**Data:**
********

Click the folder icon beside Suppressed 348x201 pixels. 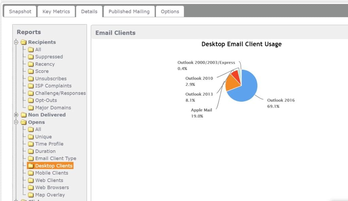click(x=31, y=57)
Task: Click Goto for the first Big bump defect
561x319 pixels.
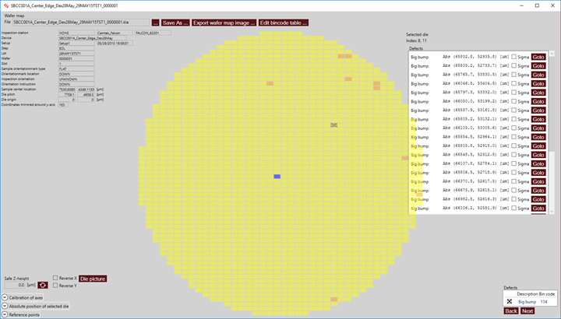Action: point(538,57)
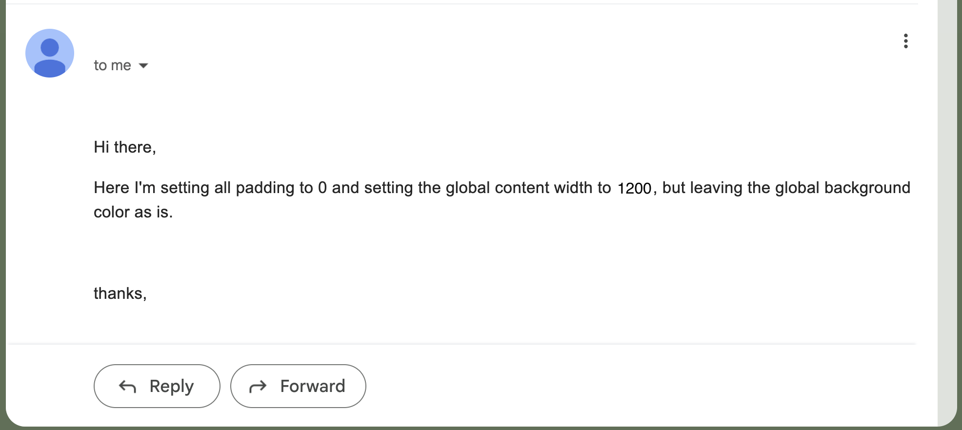Forward this email message

click(x=298, y=386)
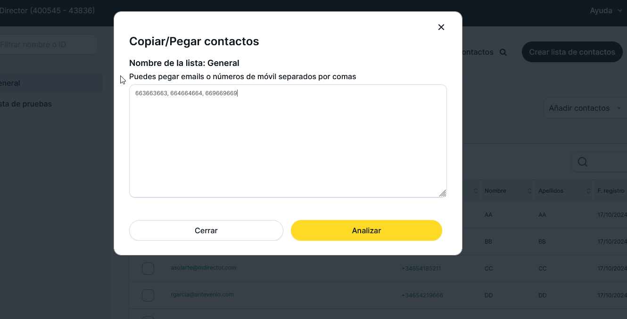
Task: Select checkbox for rgarcia@antevenio.com row
Action: click(148, 295)
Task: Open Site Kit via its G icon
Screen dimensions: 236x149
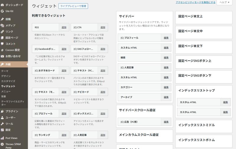Action: pos(2,11)
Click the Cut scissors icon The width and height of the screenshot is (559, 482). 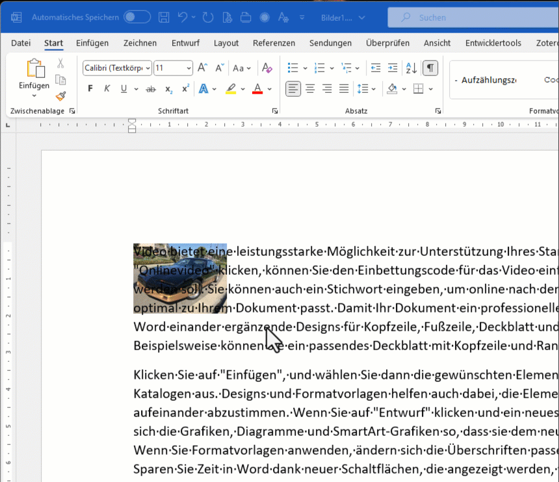[x=60, y=64]
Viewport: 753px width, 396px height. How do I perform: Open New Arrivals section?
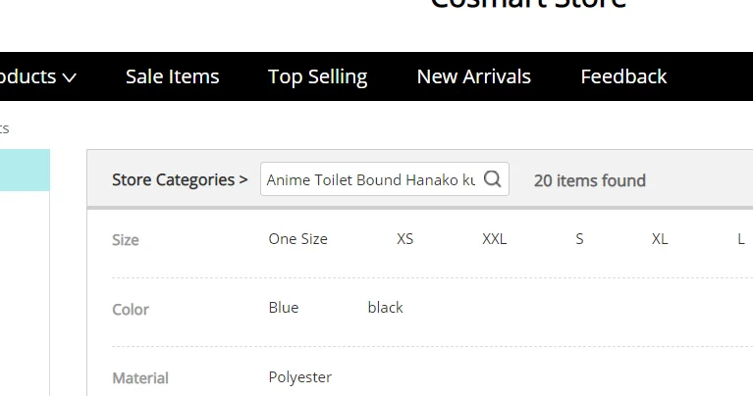coord(474,76)
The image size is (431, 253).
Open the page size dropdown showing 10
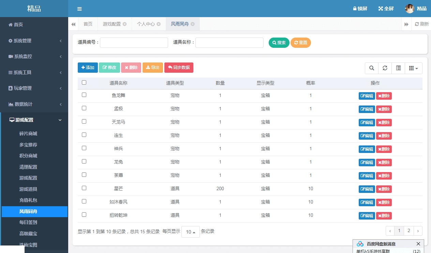coord(190,232)
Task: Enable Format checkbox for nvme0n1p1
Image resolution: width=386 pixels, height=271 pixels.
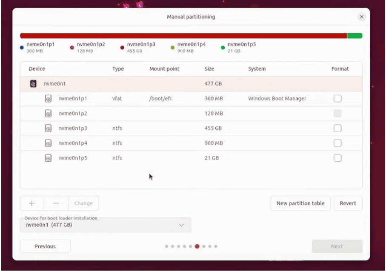Action: [337, 99]
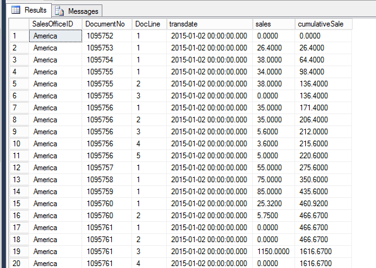Screen dimensions: 376x268
Task: Switch to the Messages tab
Action: click(76, 11)
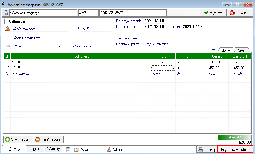Image resolution: width=255 pixels, height=154 pixels.
Task: Open the Ilość dropdown arrow for LP L5
Action: (x=173, y=68)
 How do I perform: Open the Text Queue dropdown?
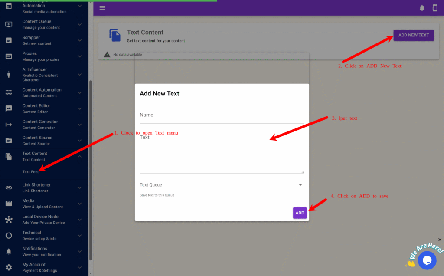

********

**Work item:**
Your answer must be an exact copy of the lines above, from the line that contains "Task: Enable Format checkbox for nvme0n1p1" through the final line, with no pictures in it.

**Task answer:**
Task: Enable Format checkbox for nvme0n1p1
Image resolution: width=386 pixels, height=271 pixels.
Action: [337, 99]
Screen dimensions: 376x268
Task: Switch to the Messages tab
Action: click(76, 11)
Image resolution: width=255 pixels, height=154 pixels.
Task: Open the Ilość dropdown arrow for LP L5
Action: (x=173, y=68)
 How do I perform: Open the Text Queue dropdown?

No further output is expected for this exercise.